## Do this
Copy the data starting with the line containing "Click the MCP服务配置 button" and going on through the last line, swapping every "dropdown" for "menu" and changing nothing else. Leave the pictures out of your copy.

============================================================

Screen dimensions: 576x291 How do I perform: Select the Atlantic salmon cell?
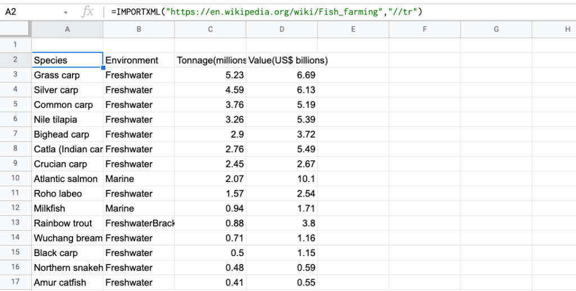pyautogui.click(x=68, y=179)
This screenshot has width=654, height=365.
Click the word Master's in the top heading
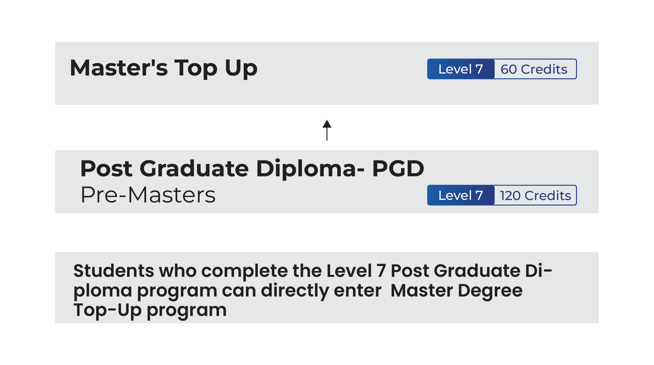[119, 68]
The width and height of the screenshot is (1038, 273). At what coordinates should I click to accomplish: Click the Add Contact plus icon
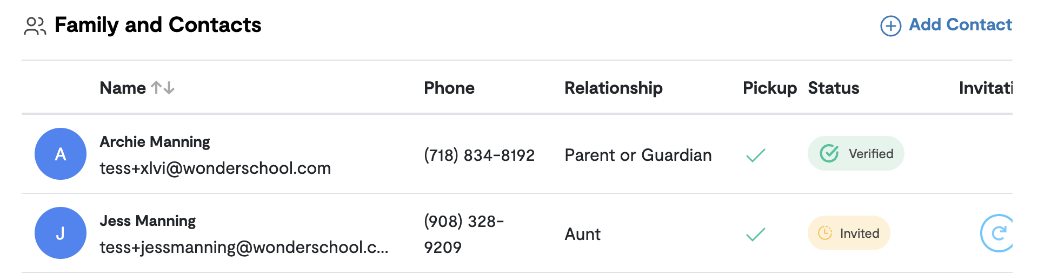[890, 25]
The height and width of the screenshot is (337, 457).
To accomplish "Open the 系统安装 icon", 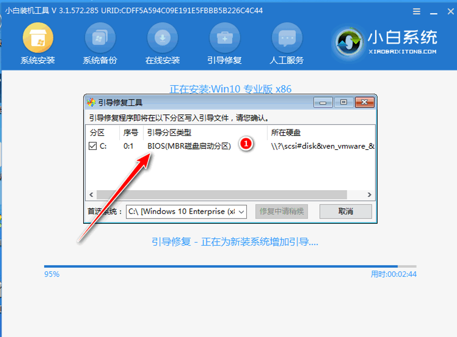I will click(38, 38).
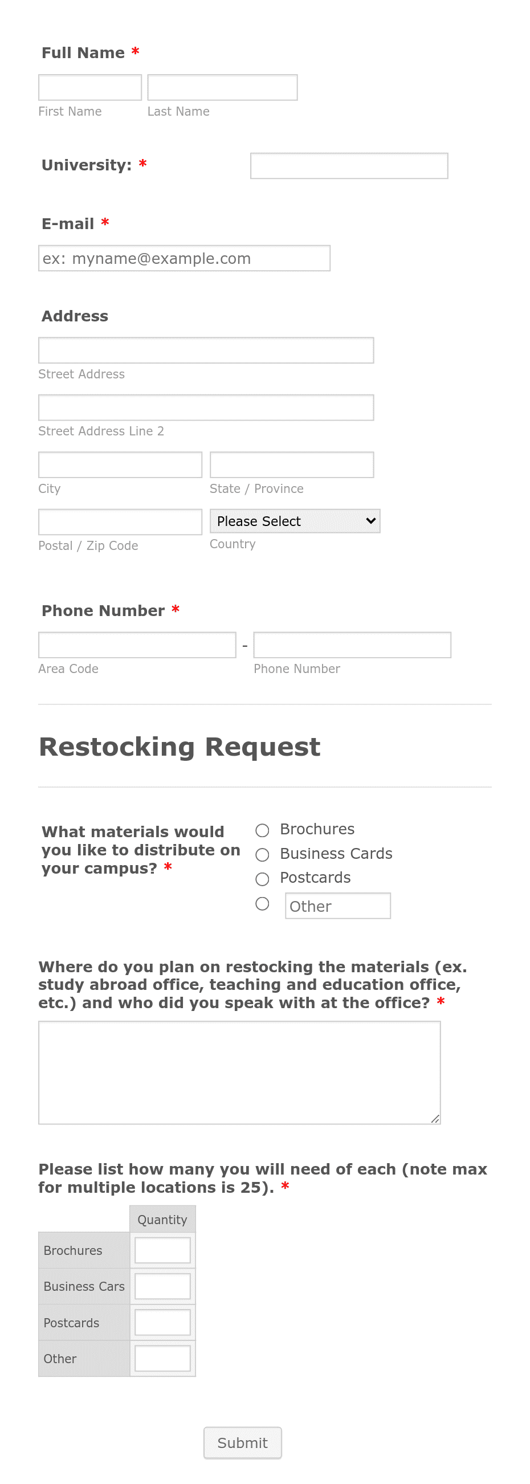Select the Brochures radio button
530x1484 pixels.
[262, 831]
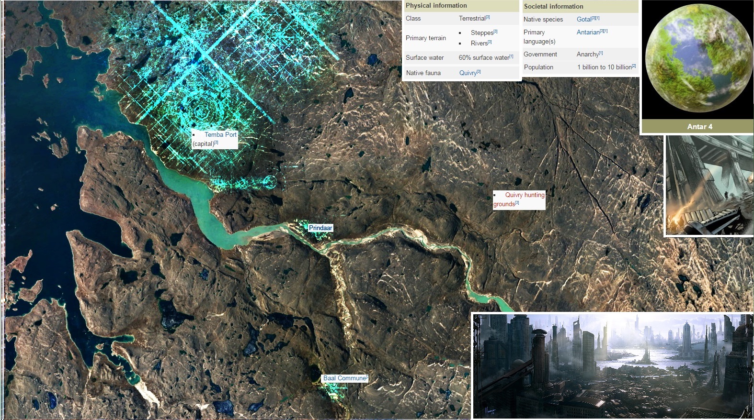Click the 60% surface water value

click(483, 58)
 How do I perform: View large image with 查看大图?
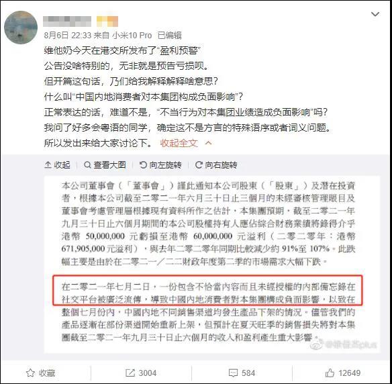pos(105,165)
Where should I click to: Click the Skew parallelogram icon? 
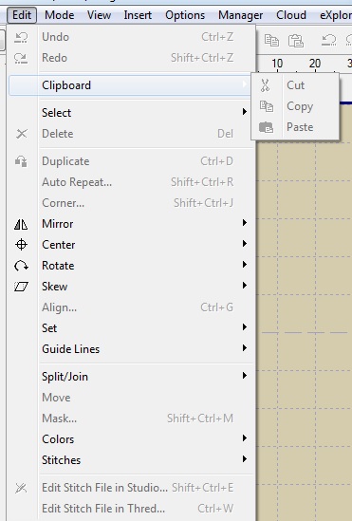click(21, 287)
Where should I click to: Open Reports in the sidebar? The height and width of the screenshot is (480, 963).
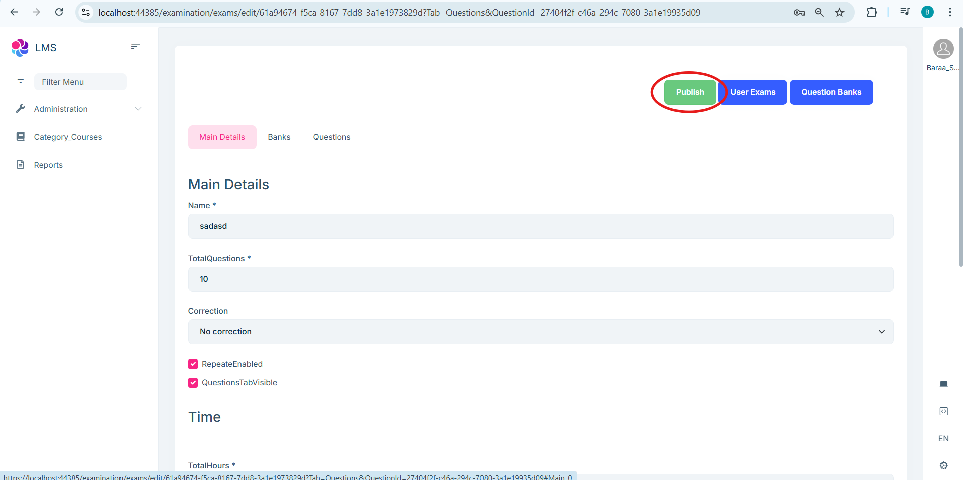point(48,165)
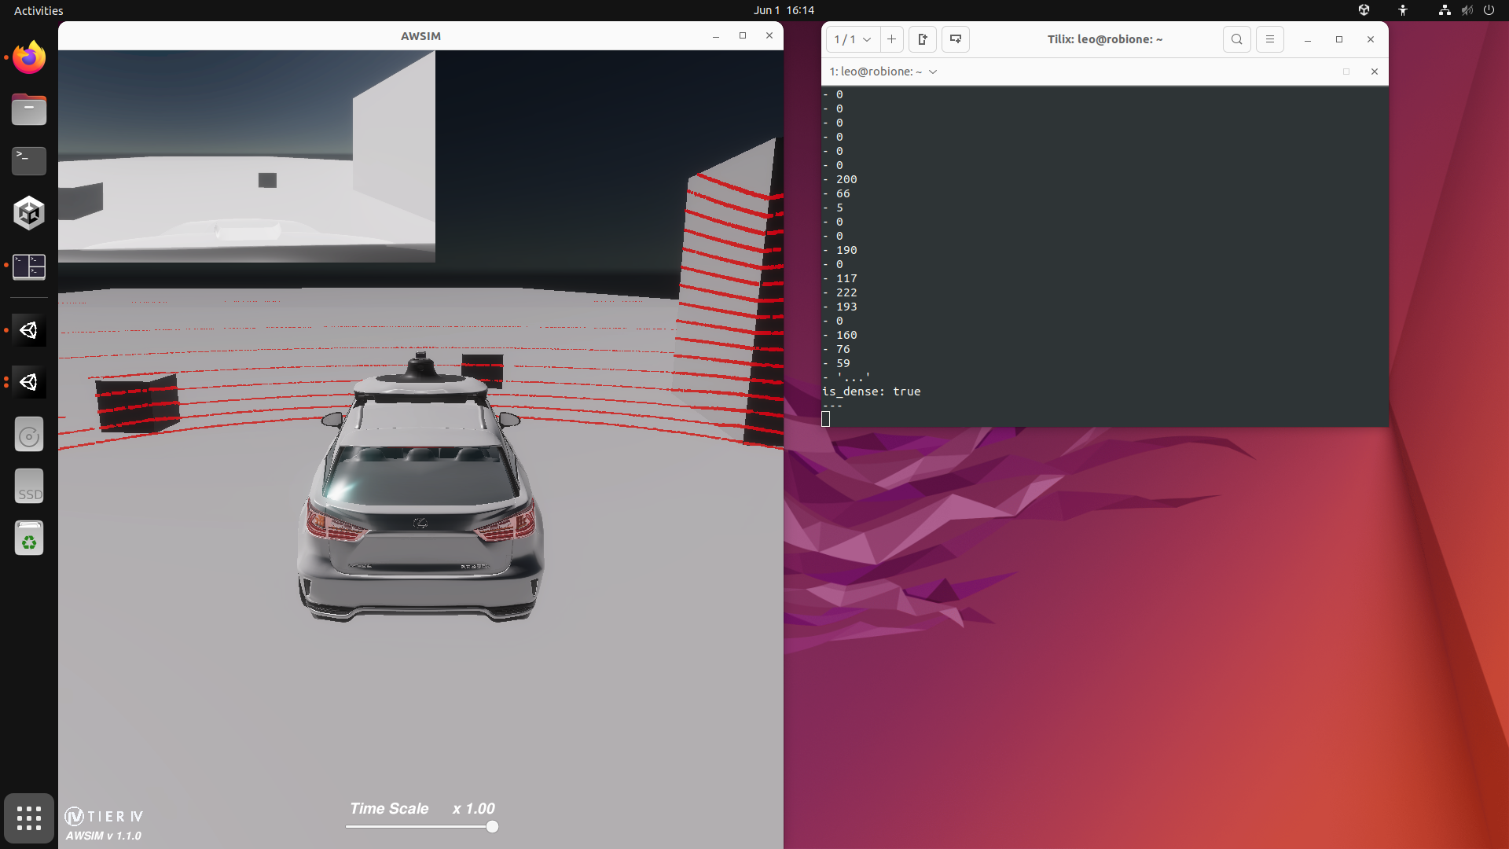Expand the 1/1 session switcher dropdown
Viewport: 1509px width, 849px height.
851,39
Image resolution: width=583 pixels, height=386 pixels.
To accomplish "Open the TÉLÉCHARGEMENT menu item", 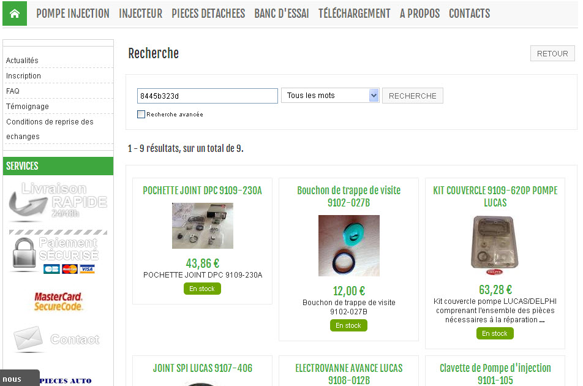I will pos(355,13).
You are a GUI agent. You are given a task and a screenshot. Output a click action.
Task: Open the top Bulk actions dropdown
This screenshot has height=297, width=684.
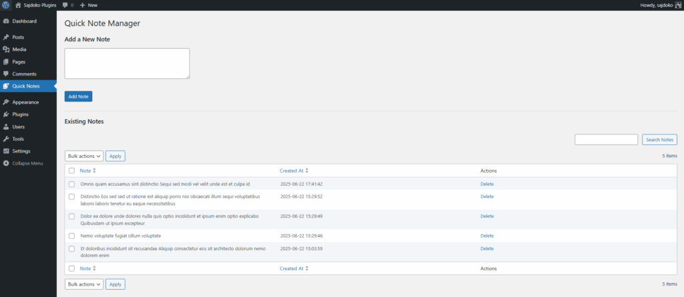84,156
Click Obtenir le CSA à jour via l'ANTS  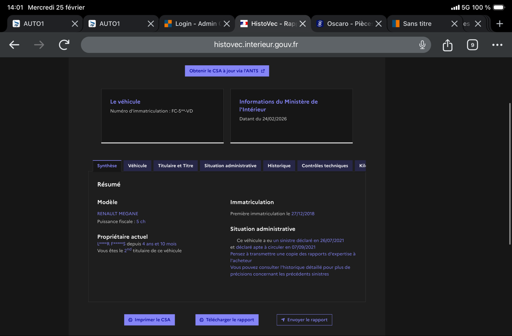(x=227, y=71)
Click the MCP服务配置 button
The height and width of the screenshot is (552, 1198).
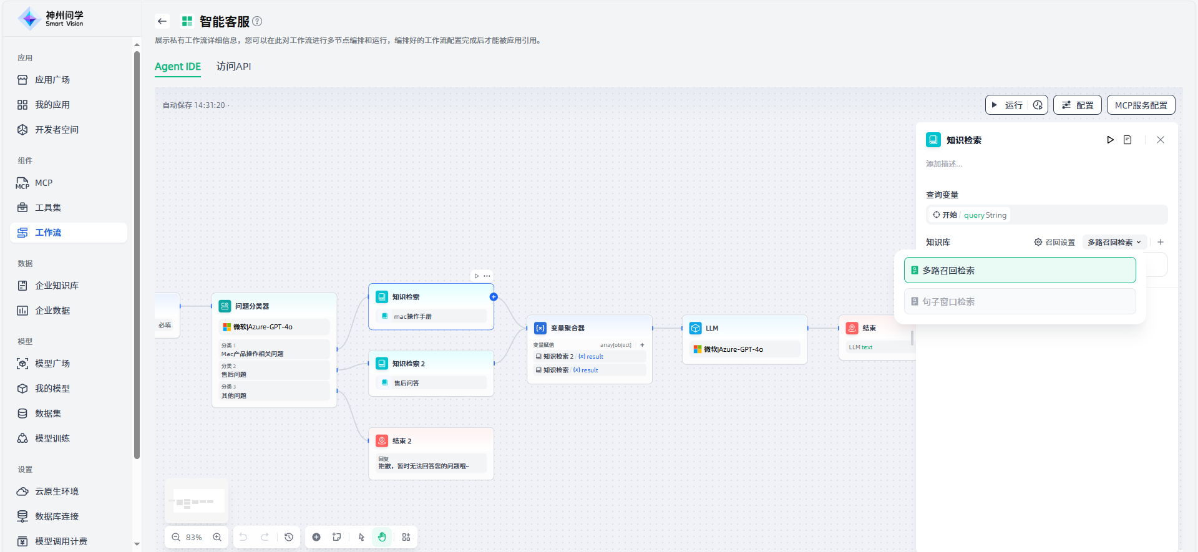click(1141, 105)
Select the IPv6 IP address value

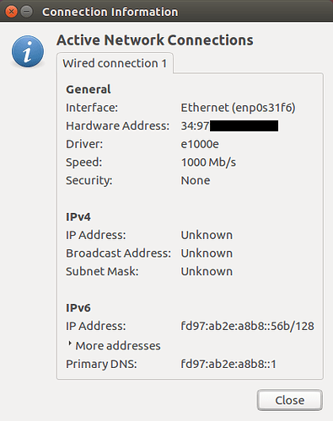tap(247, 326)
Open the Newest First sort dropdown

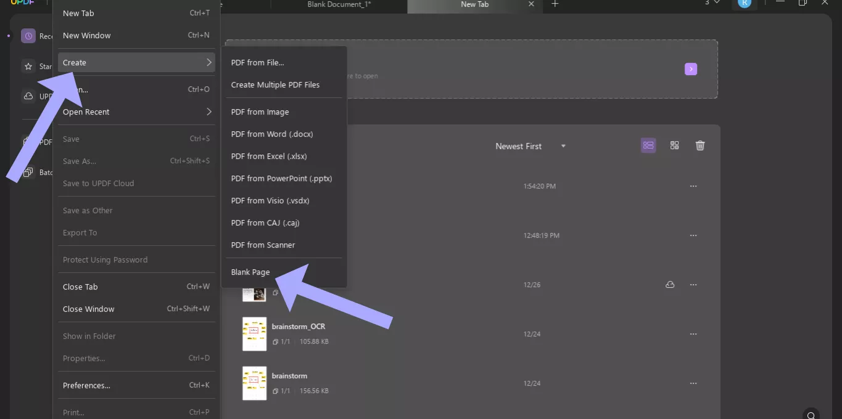[x=529, y=146]
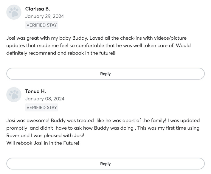211x174 pixels.
Task: Click the January 29, 2024 review date
Action: pyautogui.click(x=44, y=16)
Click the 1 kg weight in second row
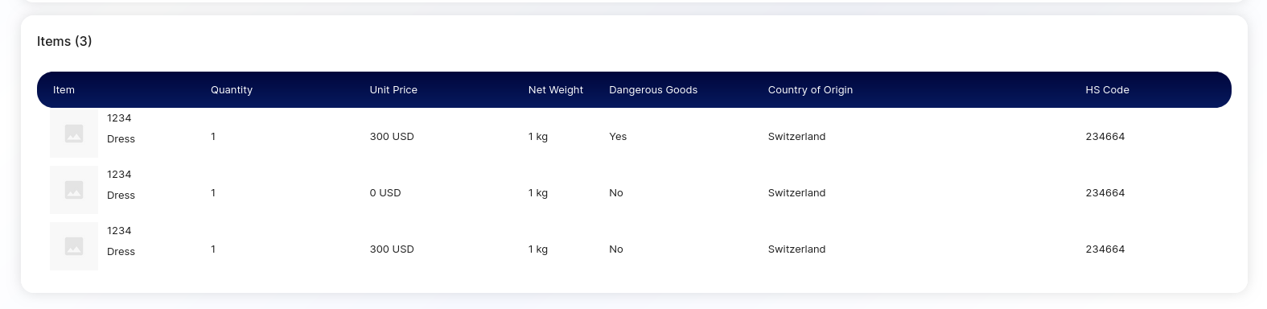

============================================================

## Problem solution
Click the MCP服务配置 button
The height and width of the screenshot is (552, 1198).
click(1141, 105)
Select the IPv6 IP address value

tap(247, 326)
Open the Newest First sort menu

[x=529, y=146]
211x174 pixels.
Task: Click the January 29, 2024 review date
Action: pyautogui.click(x=44, y=16)
Click the 1 kg weight in second row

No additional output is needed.